Life brings with a plethora of experiences, each with a flavour of its own. I wish to share with all my readers these various experiences and observations that I have made during my time here on this planet. They may be funny, thought-provoking or simple reflections. I do hope you will find these enjoyable and interesting.

Thursday, 12 January 2012

Science and the scientific spirit

Of late I have been preoccupied with a lot of interesting phenomena of the paranormal kinds. I would go to the extent of admitting a degree of obsession with these topics, my favourites being Near Death Experiences (NDEs), Out of the Body Experiences (OBEs), Rebirth/Reincarnation.

Do I believe in these? If I have to reply very honestly, I am very intrigued, evidence which is being published seems strangely convincing, but if asked for a yes/no, I would have to say "I don't know". I would like to believe in it. I want to believe in it. My personal leanings would be towards belief. However, that is entirely besides the point. 

Any attempt at discussions with most people leads to one of two answers - a total belief (largely based on religious convictions and/or based on available evidence) or an outright denial. It is only a handful of people so far who have said "I don't know - maybe, may not be".

I have nothing against the people who disbelieve. My only arguments are against their reasons which are essentially the same as for a question like "Is there a God"? It would be, there is no "proof" orno "evidence" for such a phenomenon. They would go out of their way to give some neurochemical explanation to shrug off the evidence based on case studies which is being published these days. Never mind the fact that their explanation does not necessarily disprove the phenomenon. Does lack of evidence or proof constitute valid reason to negate a theory?

I wonder: why is it that we can accept mathematical equations which are "empirically formulated", but not other evidence. (I might be absolutely stupid, but frankly an entity like "pi" whose value is 3.14 to me appears to be empirically fixed. Where did they dream up the value from? The level of mathematics I studied in school/junior college did not give me any explanation on how it was derived. And I am sure it is the same for anyone whose field of expertise is not mathematics. But we have accepted this value "empirically" nonetheless and got through school quite uneventfully by accepting it as it is. Is there any "proof" for this value? There might be, but my level of knowledge in the field or the lack of it does not let me understand it. 

On what grounds can I refute studies which are published by leading psychiatrists or experts in the field? What is my level of expertise in this area)? 

Fair enough, one wants to think of possible alternative explanations - neurons are triggering all over the place, the person is in an altered state of consciousness - be it due to medication, trauma, level of suggestibility of the subject - whatsoever. But what is the harm in accepting that the other side may also be true? That there are many things we do not know and may not know for centuries to come, that there could be a dimension beyond our comprehension, beyond our ability to prove? 

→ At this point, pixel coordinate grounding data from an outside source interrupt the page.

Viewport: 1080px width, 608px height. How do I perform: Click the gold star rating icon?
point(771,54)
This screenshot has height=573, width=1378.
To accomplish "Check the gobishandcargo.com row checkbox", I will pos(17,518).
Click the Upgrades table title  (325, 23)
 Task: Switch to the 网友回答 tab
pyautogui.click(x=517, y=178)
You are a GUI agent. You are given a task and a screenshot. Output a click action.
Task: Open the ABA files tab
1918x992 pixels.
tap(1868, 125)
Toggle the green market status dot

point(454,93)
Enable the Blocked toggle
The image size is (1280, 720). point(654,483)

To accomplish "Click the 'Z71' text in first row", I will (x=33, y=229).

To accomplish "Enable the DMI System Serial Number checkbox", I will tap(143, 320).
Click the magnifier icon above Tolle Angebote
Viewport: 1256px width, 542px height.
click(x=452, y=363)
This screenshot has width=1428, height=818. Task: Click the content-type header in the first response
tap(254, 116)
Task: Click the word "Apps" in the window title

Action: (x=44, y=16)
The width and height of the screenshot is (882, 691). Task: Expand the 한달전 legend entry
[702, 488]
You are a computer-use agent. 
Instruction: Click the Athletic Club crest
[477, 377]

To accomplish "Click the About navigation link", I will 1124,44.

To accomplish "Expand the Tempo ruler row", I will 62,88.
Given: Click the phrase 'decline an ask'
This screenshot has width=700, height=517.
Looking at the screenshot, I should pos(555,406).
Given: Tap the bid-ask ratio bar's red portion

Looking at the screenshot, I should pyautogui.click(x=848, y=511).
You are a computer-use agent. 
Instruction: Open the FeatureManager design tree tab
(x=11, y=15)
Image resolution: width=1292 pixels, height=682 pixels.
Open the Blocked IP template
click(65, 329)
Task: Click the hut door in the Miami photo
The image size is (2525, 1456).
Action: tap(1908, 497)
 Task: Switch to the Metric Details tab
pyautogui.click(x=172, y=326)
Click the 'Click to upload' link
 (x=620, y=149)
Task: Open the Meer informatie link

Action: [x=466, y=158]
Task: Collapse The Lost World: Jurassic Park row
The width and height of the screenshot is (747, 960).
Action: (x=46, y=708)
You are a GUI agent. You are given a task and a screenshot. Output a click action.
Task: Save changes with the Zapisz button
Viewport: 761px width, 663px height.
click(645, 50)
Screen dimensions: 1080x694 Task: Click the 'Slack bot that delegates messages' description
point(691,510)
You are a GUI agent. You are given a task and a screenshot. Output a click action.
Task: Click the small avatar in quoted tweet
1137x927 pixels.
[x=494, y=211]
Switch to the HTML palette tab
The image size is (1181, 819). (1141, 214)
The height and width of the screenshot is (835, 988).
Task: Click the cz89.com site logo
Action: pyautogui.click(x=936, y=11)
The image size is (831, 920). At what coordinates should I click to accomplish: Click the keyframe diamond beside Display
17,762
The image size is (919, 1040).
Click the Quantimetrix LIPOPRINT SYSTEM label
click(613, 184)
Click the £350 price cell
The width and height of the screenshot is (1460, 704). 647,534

The earth was spherical even before it was proved to be so. (How many people lost their lives because they said it was)! The earth did rotate around the sun even before someone came along and proved it. Until then anyone who said it was not the sun that rotated around the earth was accused of heresy with "grave" (pun intended) consequences. Gravity existed even before the apple landed on Newton's head. The proof came only later and then only on a chance. If that apple had not decided to fall off the branch on Newton's head, there is a possibility that the existence of gravity may not have been discovered for decades or centuries. Would that mean there was no gravity? Our ancients talked of "prana" and "vayu". How did we accept the existence of these without the proof?

Looking at the flip side of the coin, what makes an organization like NASA spend so many billions or trillions of dollars on launching space missions looking for life on other planets? Why don't they say, "We have never seen any such creatures so far. So they can't exist"? (Ironically all this goes on while "rationalists" try to claim that sightings of UFOs and extraterrestrials are fraudulent and reported by highly suggestible people). Isn't this a contradiction in terms of "science"? You spend so much of money trying to find life on other planets, but when someone says they have seen or photographed unidentified spacecrafts, you say it is rubbish. 

That there is no proof of NDEs or OBEs or of a "God" (definitions of "God" could vary and which definition is right or wrong is not the point of this discussion) does not necessarily mean that they do not exist. It only means that we do not have the means today to prove or to disprove their existence.

The very spirit of science demands that we approach any possibility with an open mind. And all such possibilities are valid unless proven to be absolute, incontrovertible impossibilities.